第20章 神様の意地悪に抗う愛で【暖和if】
「…凄い…昔とほとんど一緒だ…!」
千寿郎さんに連れられてやってきた現代の煉獄家は、もしやあのまま大正時代からワープしてきたんじゃないのか?と思ってしまうほどあの頃と変わらない様子だった。

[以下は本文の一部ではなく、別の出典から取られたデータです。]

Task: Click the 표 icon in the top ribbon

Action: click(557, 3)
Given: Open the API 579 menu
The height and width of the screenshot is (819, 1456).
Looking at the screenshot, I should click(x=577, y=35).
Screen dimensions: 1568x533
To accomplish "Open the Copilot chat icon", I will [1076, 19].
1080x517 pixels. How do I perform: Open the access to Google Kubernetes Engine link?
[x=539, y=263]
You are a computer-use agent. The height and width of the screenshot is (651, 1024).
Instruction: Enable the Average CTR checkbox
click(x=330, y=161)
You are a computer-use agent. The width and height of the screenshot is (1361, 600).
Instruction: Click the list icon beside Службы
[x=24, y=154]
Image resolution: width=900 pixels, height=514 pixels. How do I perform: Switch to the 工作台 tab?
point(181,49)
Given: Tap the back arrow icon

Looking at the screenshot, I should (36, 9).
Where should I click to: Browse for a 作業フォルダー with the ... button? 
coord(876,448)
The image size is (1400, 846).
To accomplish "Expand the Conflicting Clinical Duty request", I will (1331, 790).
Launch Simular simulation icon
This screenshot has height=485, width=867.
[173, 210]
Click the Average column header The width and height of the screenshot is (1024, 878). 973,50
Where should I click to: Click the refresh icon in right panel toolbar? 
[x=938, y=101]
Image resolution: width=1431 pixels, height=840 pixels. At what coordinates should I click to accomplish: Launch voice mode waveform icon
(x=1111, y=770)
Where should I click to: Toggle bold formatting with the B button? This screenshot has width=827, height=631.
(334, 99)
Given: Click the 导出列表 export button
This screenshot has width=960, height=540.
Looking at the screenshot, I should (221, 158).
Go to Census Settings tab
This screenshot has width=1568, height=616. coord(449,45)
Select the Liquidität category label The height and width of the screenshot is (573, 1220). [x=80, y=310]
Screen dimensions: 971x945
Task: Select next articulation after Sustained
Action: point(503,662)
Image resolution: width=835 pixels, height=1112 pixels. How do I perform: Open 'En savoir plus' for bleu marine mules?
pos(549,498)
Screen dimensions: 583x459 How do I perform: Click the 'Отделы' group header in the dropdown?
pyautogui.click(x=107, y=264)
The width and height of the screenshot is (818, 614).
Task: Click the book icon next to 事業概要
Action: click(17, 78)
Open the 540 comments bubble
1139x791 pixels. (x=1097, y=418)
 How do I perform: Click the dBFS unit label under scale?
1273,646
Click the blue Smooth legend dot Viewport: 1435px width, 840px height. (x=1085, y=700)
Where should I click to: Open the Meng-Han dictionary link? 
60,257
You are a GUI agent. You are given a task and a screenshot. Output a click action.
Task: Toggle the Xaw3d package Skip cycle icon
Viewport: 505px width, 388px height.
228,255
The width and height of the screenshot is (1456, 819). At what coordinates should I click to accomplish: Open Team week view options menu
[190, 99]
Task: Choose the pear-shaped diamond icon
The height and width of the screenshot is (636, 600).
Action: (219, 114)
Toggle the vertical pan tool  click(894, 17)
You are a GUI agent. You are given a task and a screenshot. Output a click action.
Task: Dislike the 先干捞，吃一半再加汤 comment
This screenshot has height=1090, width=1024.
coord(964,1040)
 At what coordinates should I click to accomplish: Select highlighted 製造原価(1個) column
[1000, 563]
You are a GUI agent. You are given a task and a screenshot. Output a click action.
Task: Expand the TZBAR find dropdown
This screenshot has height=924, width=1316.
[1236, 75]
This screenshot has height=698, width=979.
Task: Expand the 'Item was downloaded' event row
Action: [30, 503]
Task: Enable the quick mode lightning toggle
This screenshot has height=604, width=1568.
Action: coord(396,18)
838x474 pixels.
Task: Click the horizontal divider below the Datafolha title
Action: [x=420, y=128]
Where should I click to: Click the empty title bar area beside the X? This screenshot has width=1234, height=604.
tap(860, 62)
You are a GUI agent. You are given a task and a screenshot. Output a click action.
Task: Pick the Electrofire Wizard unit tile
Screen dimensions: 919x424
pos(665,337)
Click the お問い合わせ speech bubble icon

「ビックリしますよね。中の作りもほとんど一緒なんですよ」
そう言って私の方を嬉しそうに振り返る千寿郎さんに、
「…凄く…懐かしい。…誘ってくれてありがとう」
私は自然とお礼を述べていた。
「お礼を言われることなんてありません。さ!中に入りましょう」
そう言って、千寿郎さんは私の左手をぱっと取り、厳かな門をあっという間に潜ると、玄関に手を掛ける。
ガラッと音を立て扉を開き
「ただいま戻りました!父上!父上はいらっしゃいますか!?」
千寿郎さんは帰宅の挨拶も早々に、家の中にいると思われる槇寿郎様を呼んだ。私はと言えば、心の準備も済んでいないままに、千寿郎さんが槇寿郎様を呼んでしまったので、ドキドキと大きな音を立てる心臓を落ち着かせようと必死だった。
「父上ー!父上ー!」
何度もそう言って槇寿郎様を呼ぶ千寿郎さんの声に、吸い寄せられるようにドスドスと廊下の奥から足音が聞こえ、それと一緒に
"そう何度も呼ばれずとも聞こえている!
と懐かしい槇寿郎様の声が聞こえてきた。
あぁ…凄く懐かしい。私、あの頃、この槇寿郎様の声に何度も助けられたんだ。
そんなことを考えていると、角を曲がってきた槇寿郎様の姿がようやく見え、
パッと
槇寿郎様の目と、私の目が合った。
槇寿郎様は、足が床にくっついてしまったかのようにピタッとその動きを止め、
「…すずね…か?」
槇寿郎様がまるで幽霊でも見たかのような顔をしながらそう言った。
私はキュッと口角をあげ、
「…はい。槇寿郎様。…お久しぶりです」
その昔と変わらないお姿に向かって微笑み掛けた。
すると、槇寿郎様は
え?走ってるの?
と聞きたくなってしまう程の早歩きでこちらへとやって来て、
「…っよく来た!」
私の肩にその両手を置き、酷く優しい笑みを浮かべながらそう言った。